Une question est posée sur la différence entre les traductions Tricot (« il existe un certain principe de détermination des médiétés ») et Bodéüs (« ils impliquent aussi une certaine norme pour des moyennes »), afin de mieux comprendre de quelle nature est cette implication.
La réponse est fondée sur le retour au texte grec, qui montre clairement avec l'emploi de estin que l'implication supposée disparaît au profit de « il y a » ou « il existe ».
Ce problème de la traduction des œuvres d'Aristote concerne également « orthos logos » : la « droite règle » pourrait-elle être traduite par « opinion droite », comme dans le Théétète ?
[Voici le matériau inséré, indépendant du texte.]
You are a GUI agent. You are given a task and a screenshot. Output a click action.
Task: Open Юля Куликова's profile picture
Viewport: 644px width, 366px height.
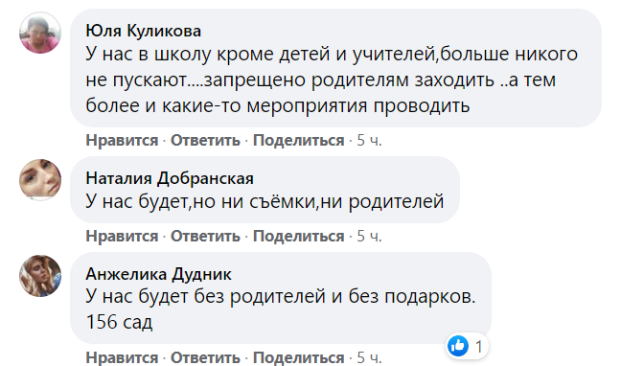pos(40,33)
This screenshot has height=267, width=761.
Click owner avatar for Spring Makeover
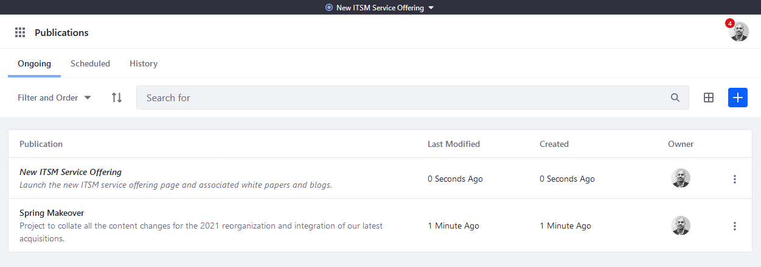[x=681, y=226]
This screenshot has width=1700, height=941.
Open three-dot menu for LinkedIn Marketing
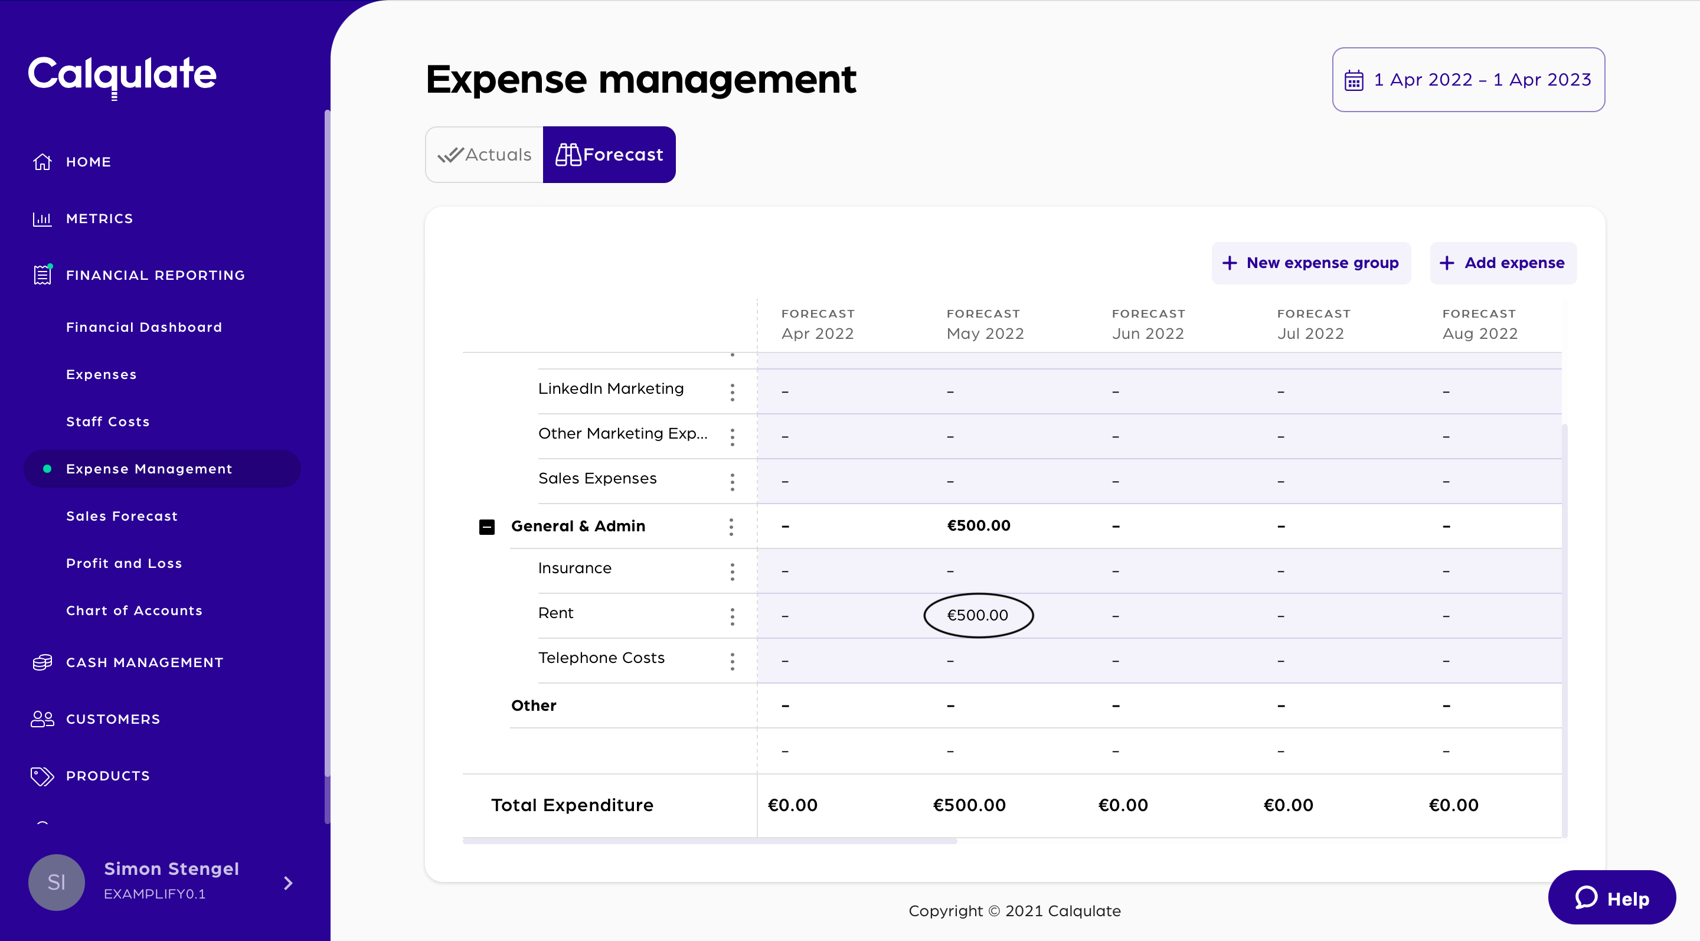(732, 391)
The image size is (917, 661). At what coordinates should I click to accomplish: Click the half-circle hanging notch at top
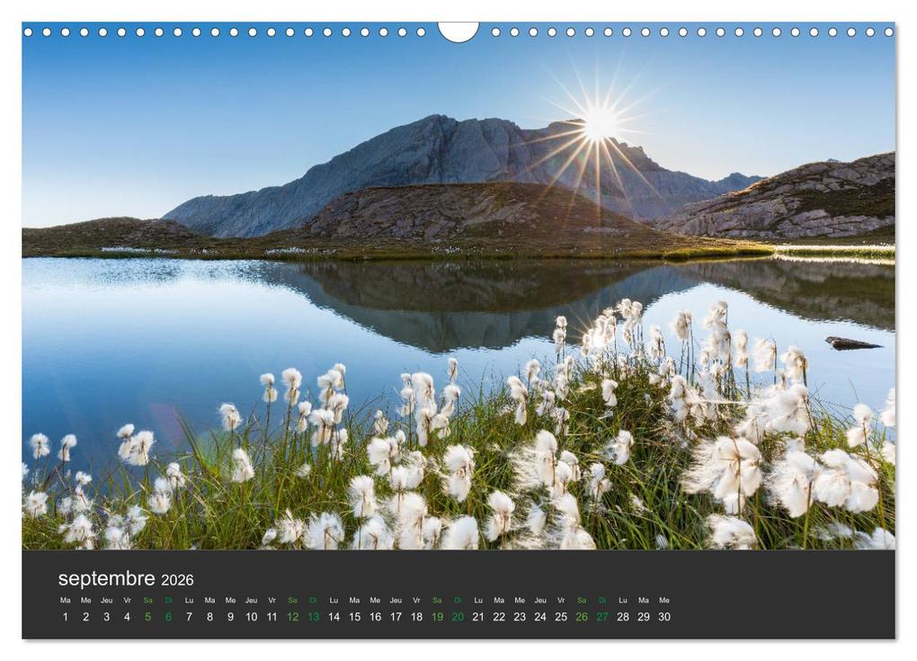459,31
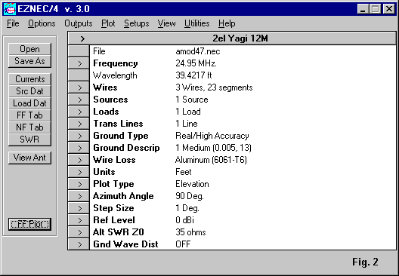Click the arrow button next to Sources
Screen dimensions: 399x276
point(79,100)
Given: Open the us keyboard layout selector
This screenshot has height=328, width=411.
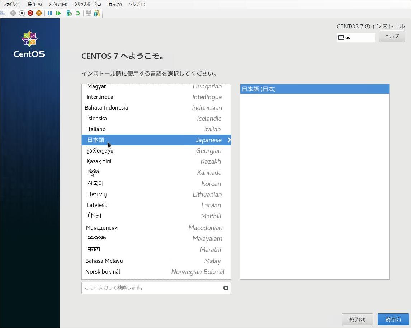Looking at the screenshot, I should (356, 37).
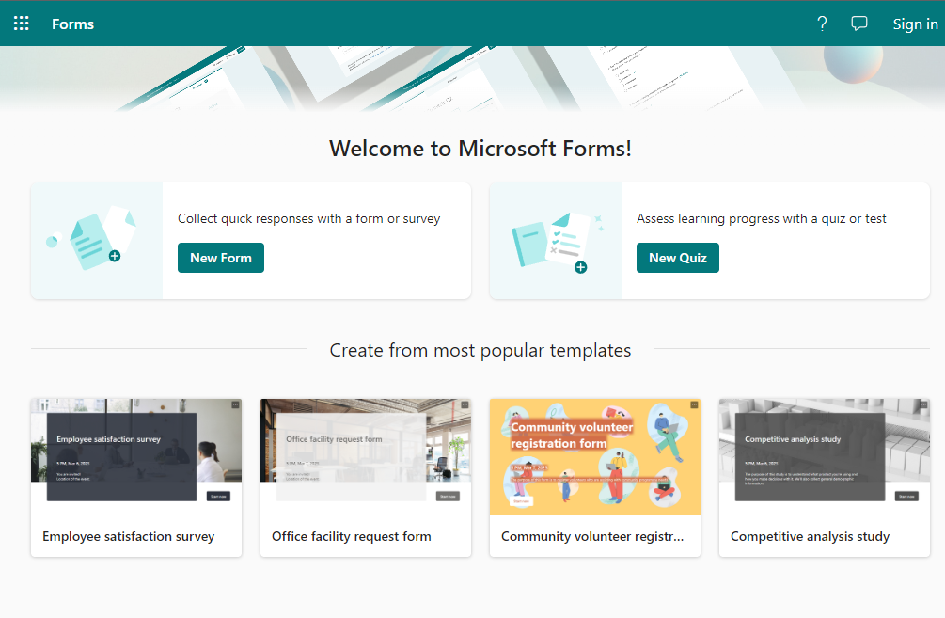
Task: Click the Community volunteer registr... truncated title
Action: pyautogui.click(x=594, y=536)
La règle s'insère ici dans un art de la régulation, au cœur de la technè et de la phronèsis. Il ne s'agit pas de laisser penser à la quête d'un principe supérieur, et surtout extérieur à la pratique elle-même, comme fondation de la droite règle. Il est ici difficile de traduire : est-on dans l'ordre d'une fondation ? D'un approfondissement ? D'un désir de mieux voir ? Ce qui semble clair par contre, c'est que c'est sur la base des observations tirées de la pratique même de la vertu, de ses grands « témoins » que sont les hommes vertueux (le courageux, le tempérant, le magnanime, etc.) que l'on dégage ici les deux éléments clés de la définition générale des vertus morales : la possibilité de conférer à ses conduites une juste mesure, et la mise en œuvre d'une « droite règle » qui semble leur permettre de déterminer cette juste mesure. Simplement, cette existence (estin) de la droite règle, observée plutôt que postulée, il nous faut maintenant chercher à la mieux connaître.